Keely Portway finds out how advances in dual-frequency comb spectroscopy could help to significantly speed-up the rate of detection in a wide range of applications

Optical frequency combs are not a new or developing technology. They have been around for more than 20 years, having first been developed for applications in atomic clocks. 

Frequency combs quickly became recognised for bringing new approaches to spectroscopy over broad spectral bandwidths. More recently, dual-comb spectroscopy has demonstrated advantages over traditional frequency comb spectroscopy in terms of resolution and sensitivity. Dual-comb spectroscopy uses two optical frequency combs that emit a spectrum of frequencies. It allows for broadband precision spectroscopic measurements with high acquisition rate, bringing advances in accuracy and speed. 

One recent example from earlier this year, saw a team of researchers at the National Institute of Standards and Technology (NIST) build a laser frequency-comb instrument to precisely measure air quality. The team’s existing openpath, dual-comb spectroscopy was extended to the mid-infrared 5 µm atmospheric window, enabling atmospheric concentration retrievals of multiple airborne greenhouse gases and air pollutants. 

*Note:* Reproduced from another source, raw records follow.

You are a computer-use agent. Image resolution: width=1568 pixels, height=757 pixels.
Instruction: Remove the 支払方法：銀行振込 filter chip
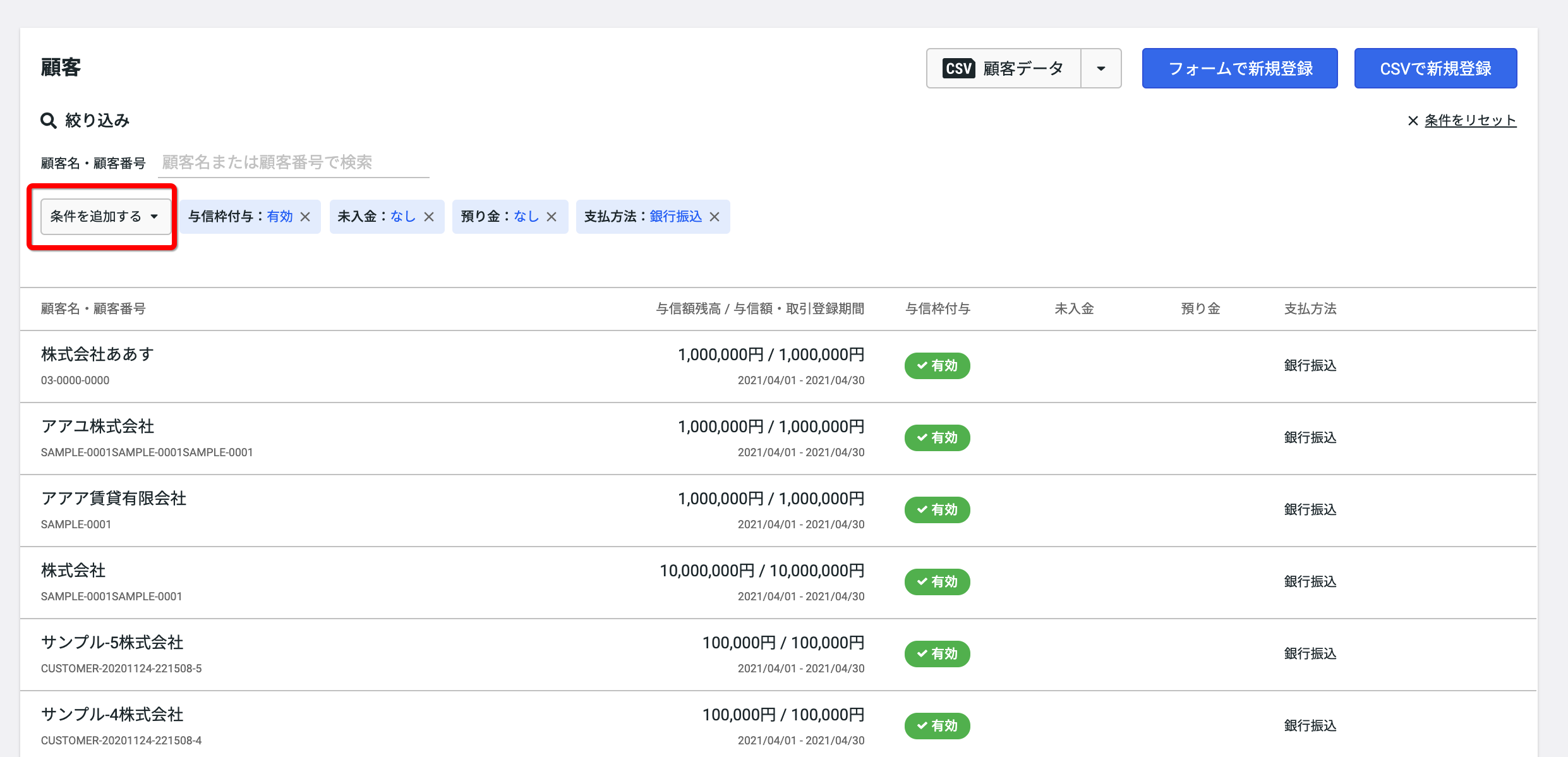pos(715,217)
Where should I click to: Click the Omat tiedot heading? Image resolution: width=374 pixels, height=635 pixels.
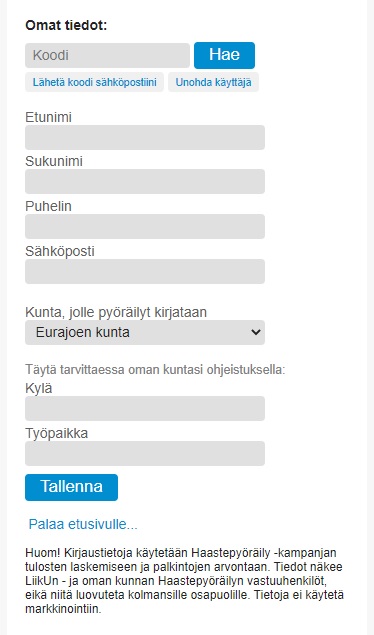pyautogui.click(x=66, y=26)
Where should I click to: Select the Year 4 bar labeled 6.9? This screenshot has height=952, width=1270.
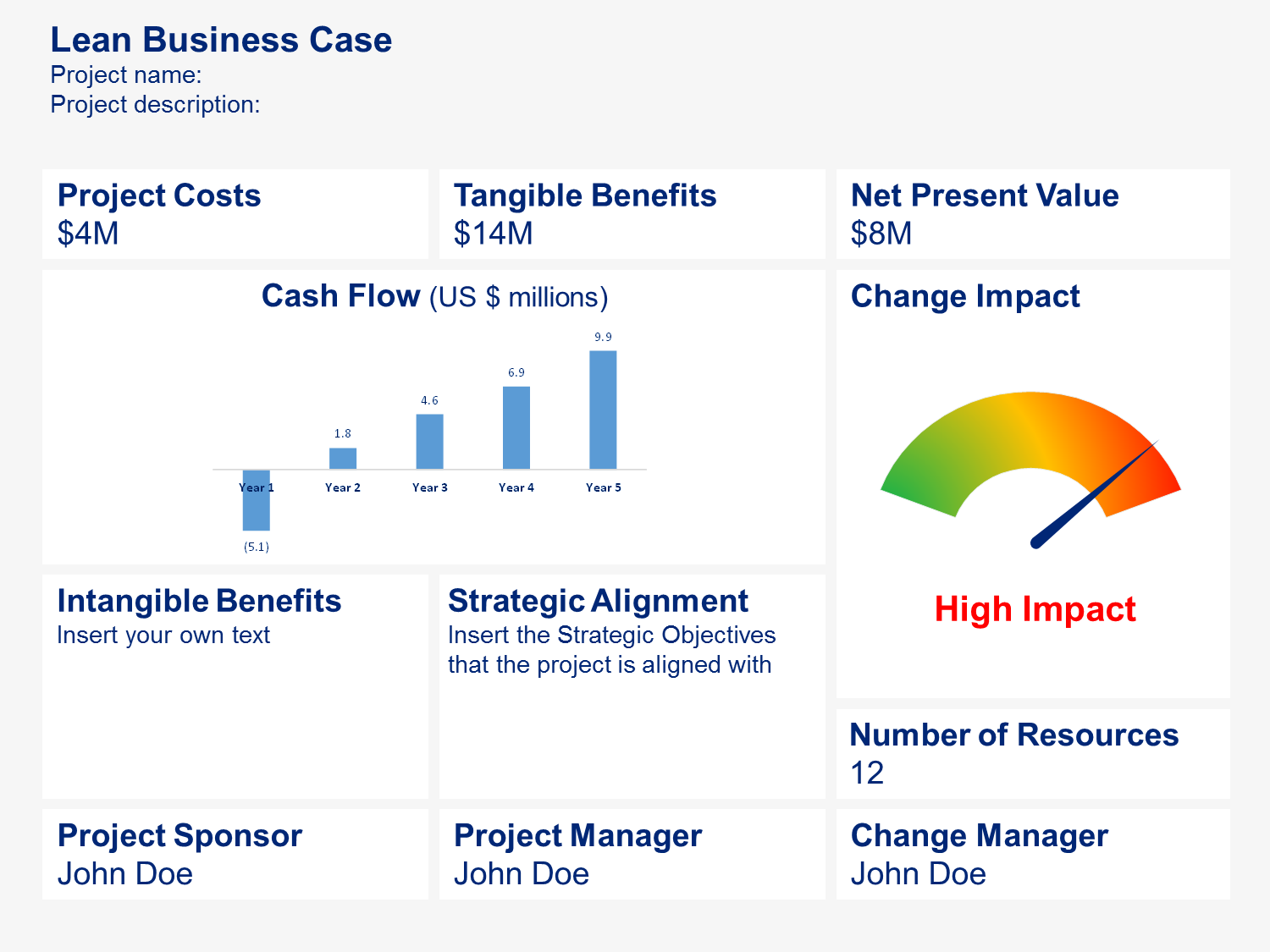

The researchers demonstrated the system over round-trip paths with lengths of 600m and 2km. The light from two frequency combs was combined in an optical fibre and transmitted from a telescope at the top of a NIST building in Boulder, Colorado. One beam was sent to a reflector located on a balcony of another building, and a second beam to a reflector on a hill. The comb light bounced off the reflectors and returned to the original location for analysis to identify the gases in the air. 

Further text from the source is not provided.